Baron Whip

Geoff Casey is working as hard as he does in a race on bringing attention back to steel with Baron Bicycles. He’s convinced steel is still viable, never wasn’t, and laments the generic carbon flavor of the month frames.

Props due for entering the bike industry, that’s hard enough, and then to take a stand with steel. He’s either conscripted himself to long hours with squeezed margins, arguing with snobby roadies concerned with carbon layups, or onto something good. We here hope the latter and appreciate the work custom builders do.

Baron Whip Racer: Custom Steel

I never thought steel wasn’t real and my first fast racing bike was Tange Prestige, later a Colnago with Columbus and those bikes set the bar for all my future bike reviews. Also my insistence that all bikes perform well, including urban. To Geoff, the deal with steel is

The bicycle market is full of mass produced frames, and if you want a custom bike built just for you, there are some options out there.

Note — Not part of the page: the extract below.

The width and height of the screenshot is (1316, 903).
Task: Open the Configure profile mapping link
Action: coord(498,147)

But what if what you want is somewhere in between those two extremes? What if you care about supporting local craftspeople but don’t want to spend the time or money on a custom frame?


There is a famous business strategy book about identifying hidden opportunities in what is considered to be a tapped market. Baron Bicycles is here to put that concept into practice in the bike industry.

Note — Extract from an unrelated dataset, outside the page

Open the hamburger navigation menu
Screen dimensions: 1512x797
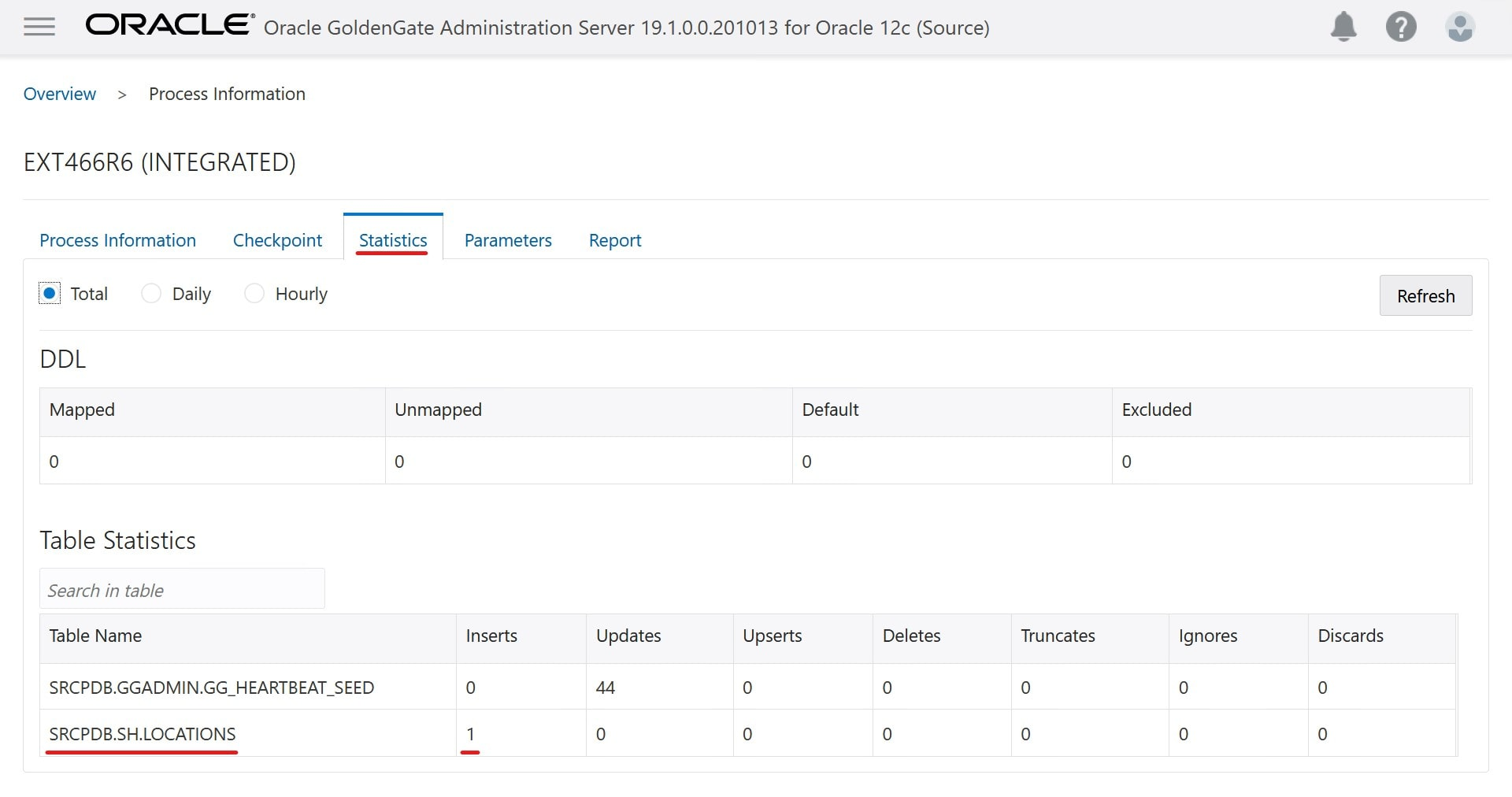(x=39, y=28)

Baron Whip Racer: Custom Steel

Geoff believes people still want steel and we have no argument with that. To prove the viability of the material, he’s out racing the whip

Baron Whip Racer: Geoff Casey racing

and just won our local Tuesday Night worlds. That’s him in the photo with the green arm warmers.

Pricing on the Barons depends on how you build it up, but expect under 2K for frame and fork. Barons are semi-custom bikes. That means stock geometry with a bespoke build.